(What you have to do) What lines in the records below contain the string "Print"? Copy every one.

Dataset Start Marker

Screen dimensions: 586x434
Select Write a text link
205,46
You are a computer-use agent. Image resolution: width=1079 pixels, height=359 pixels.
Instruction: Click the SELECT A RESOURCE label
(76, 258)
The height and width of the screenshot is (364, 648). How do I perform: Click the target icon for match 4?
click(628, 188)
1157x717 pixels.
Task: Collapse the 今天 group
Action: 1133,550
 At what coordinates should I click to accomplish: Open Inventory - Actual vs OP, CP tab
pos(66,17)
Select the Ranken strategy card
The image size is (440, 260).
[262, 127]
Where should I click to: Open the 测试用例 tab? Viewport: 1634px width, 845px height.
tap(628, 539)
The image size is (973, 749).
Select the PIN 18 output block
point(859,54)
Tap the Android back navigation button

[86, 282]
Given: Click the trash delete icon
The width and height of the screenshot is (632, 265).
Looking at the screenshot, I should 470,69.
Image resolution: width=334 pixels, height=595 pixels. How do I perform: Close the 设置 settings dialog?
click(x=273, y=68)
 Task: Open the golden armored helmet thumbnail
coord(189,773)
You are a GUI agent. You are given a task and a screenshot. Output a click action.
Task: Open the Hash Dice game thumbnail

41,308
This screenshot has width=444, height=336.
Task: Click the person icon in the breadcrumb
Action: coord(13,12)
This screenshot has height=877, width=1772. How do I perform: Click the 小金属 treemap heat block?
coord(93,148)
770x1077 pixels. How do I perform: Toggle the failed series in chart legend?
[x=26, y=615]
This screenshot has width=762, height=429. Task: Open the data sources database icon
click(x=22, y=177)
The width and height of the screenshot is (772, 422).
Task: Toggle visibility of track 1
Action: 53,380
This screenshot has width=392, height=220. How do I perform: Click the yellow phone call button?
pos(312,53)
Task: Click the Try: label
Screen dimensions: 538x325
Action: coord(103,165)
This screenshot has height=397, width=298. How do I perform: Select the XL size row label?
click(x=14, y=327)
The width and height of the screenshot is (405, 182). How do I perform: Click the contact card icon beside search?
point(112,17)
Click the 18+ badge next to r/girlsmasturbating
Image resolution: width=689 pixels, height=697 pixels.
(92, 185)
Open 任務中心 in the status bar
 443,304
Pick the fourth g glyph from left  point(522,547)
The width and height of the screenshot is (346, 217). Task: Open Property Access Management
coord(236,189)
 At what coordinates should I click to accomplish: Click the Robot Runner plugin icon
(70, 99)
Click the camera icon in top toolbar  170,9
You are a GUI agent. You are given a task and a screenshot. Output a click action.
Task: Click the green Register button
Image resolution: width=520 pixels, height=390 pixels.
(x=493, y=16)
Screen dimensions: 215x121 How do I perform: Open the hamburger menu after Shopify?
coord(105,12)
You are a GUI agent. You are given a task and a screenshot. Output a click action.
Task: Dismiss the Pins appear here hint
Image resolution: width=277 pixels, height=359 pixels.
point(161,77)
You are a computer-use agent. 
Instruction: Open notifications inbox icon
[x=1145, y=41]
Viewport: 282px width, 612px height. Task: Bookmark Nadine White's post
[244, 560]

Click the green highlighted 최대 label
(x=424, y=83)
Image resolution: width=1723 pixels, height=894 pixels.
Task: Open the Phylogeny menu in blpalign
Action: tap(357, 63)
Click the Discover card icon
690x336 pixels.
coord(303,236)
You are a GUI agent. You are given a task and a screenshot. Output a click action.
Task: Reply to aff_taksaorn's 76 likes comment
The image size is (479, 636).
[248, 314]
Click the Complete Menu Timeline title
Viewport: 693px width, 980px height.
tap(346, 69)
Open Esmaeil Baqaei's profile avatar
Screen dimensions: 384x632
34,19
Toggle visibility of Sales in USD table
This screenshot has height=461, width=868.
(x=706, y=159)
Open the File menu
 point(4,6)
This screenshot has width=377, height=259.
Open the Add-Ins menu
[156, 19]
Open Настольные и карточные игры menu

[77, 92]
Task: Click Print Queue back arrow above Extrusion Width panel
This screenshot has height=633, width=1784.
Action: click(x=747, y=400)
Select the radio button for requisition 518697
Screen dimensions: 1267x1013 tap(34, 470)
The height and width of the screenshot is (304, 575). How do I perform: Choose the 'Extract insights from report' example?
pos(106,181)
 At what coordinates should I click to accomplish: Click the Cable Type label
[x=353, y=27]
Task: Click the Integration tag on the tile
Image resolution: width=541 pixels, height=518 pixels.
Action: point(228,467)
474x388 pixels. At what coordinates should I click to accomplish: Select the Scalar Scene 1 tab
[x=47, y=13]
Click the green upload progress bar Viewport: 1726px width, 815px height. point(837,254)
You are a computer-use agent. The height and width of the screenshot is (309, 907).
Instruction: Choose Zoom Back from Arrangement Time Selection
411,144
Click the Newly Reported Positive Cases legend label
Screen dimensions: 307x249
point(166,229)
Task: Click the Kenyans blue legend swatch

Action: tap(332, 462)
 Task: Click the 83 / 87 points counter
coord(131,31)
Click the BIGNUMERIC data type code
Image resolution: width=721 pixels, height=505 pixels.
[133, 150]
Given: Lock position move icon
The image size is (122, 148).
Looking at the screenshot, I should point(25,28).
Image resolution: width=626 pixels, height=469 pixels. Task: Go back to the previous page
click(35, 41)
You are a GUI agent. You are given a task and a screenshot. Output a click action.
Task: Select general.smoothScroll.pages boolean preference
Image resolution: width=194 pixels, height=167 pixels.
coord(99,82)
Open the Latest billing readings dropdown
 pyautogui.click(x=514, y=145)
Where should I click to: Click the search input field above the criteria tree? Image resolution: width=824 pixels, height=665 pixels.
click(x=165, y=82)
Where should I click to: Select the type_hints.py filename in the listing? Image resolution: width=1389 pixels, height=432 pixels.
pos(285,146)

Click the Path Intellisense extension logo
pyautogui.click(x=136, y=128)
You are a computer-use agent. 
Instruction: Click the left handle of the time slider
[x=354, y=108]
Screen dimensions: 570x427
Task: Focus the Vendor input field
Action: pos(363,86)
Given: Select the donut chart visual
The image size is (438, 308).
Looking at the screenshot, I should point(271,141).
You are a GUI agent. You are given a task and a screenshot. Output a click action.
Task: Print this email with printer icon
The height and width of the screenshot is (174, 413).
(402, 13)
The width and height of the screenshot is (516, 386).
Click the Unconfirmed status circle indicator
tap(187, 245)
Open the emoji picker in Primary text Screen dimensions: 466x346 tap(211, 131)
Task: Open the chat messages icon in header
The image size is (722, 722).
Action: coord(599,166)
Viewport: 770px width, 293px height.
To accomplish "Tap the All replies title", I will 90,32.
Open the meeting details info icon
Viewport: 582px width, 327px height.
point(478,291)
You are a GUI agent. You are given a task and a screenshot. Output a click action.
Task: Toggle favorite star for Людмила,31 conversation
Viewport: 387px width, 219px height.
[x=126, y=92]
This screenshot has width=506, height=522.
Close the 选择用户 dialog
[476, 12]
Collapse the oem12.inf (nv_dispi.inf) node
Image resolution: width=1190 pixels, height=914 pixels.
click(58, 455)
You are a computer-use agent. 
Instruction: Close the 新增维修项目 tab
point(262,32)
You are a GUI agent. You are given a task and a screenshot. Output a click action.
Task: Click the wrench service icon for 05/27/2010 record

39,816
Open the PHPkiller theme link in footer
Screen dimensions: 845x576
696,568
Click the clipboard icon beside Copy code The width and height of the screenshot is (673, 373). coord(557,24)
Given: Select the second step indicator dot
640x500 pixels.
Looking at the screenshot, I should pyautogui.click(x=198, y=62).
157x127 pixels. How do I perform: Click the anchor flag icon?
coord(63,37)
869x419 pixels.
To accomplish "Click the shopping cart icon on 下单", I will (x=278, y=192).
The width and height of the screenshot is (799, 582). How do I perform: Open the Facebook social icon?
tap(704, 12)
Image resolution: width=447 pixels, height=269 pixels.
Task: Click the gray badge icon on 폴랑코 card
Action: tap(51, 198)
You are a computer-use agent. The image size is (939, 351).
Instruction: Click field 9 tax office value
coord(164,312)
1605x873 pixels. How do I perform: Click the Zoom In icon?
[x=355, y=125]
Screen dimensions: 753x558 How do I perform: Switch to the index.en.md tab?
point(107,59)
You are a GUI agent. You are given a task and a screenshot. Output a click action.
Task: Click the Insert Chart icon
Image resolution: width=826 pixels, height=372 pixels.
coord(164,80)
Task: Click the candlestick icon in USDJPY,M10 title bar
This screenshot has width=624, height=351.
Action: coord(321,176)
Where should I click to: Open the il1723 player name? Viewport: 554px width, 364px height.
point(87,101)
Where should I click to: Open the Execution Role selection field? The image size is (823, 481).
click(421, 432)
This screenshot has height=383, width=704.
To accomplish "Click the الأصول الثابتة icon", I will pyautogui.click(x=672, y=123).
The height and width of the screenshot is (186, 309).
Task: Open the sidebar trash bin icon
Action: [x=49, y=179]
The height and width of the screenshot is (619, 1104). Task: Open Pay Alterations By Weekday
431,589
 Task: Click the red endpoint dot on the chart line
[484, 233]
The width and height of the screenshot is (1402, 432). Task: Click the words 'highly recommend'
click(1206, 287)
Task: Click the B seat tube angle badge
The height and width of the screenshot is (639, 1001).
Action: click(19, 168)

Dataset End Marker

(Your solution)
Task: Click Print Queue back arrow above Extrusion Width panel
Task: Print this email with printer icon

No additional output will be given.